___ Text excerpt
Diverters D have been connected between the top inner barrel IB of the slip joint SJ and the floating structure or rig S to control gas accumulations in the subsea riser R or low pressure formation gas from venting to the rig floor F.

[0004] One proposed diverter system is the TYPE KFDS diverter system, previously available from Hughes Offshore, a division of Hughes Tool Company, for use with a floating rig. The KFDS system's support housing SH, shown in Fig. lA, is proposed to be permanently attached to the vertical rotary beams B between two levels of the rig and to have a full opening to the rotary table RT on the level above the support housing SH. A
conventional rotary table on a floating drilling rig is approximately 49 1/2 inches in diameter.
The entire riser, including an integral choke line CL and kill line KL, are proposed to be run-through the KFDS support housing. The support housing SH is proposed to provide a landing seat and lockdown for a diverter D, such as a REGAN diverter also supplied by Hughes Offshore. The diverter D includes a rigid diverter lines DL extending radially outwardly from the side of the diverter housing to communicate drilling fluid or mud from the riser R to a choke manifold CM, shale shaker SS or other drilling fluid receiving device.
______
:: Problem ::
According to the diverter system excerpt, what is the approximate diameter of a conventional rotary table on a floating drilling rig?
___ Study material
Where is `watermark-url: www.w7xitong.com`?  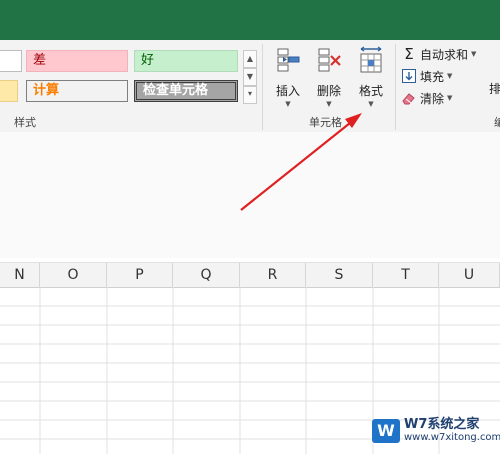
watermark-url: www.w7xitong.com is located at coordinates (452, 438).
______
___ Study material
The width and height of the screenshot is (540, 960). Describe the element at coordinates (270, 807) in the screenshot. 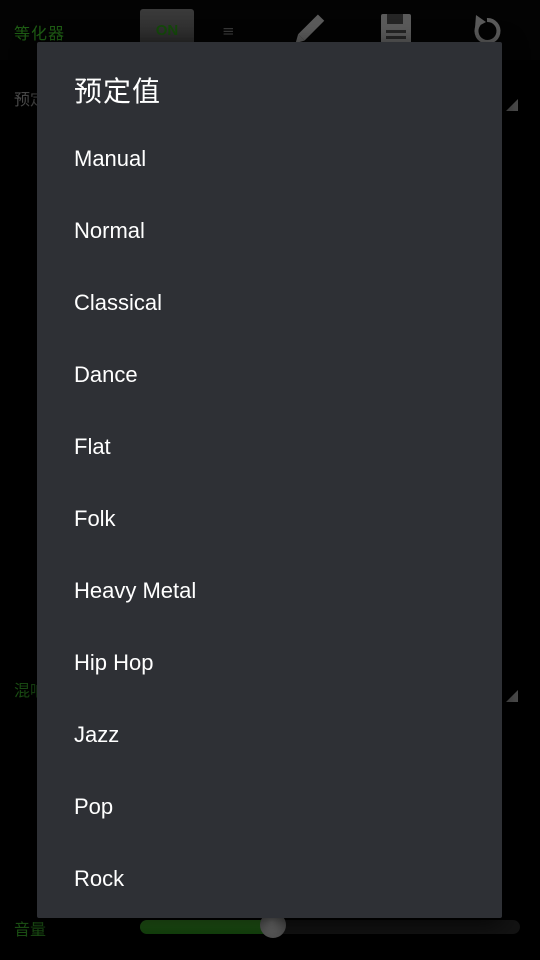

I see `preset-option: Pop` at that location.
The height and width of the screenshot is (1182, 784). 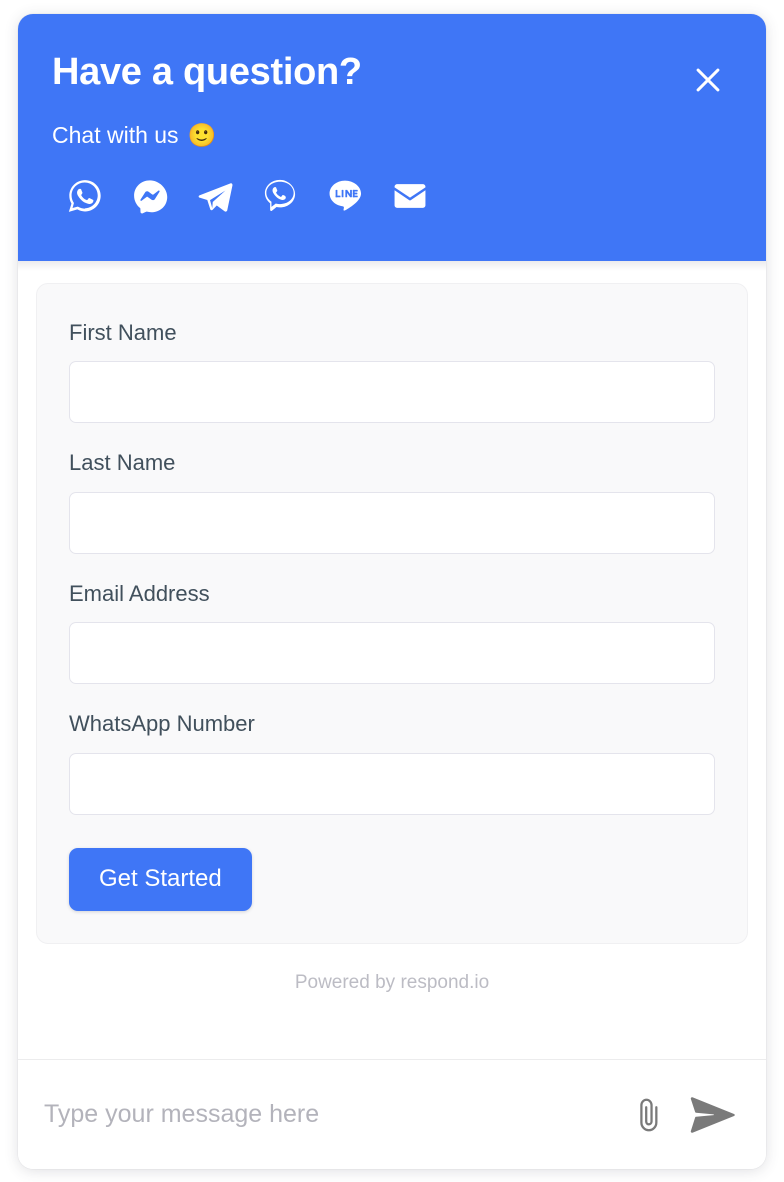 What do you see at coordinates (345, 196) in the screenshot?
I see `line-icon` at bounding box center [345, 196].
______
:: Response to the exercise ::
Approximately 49 1/2 inches.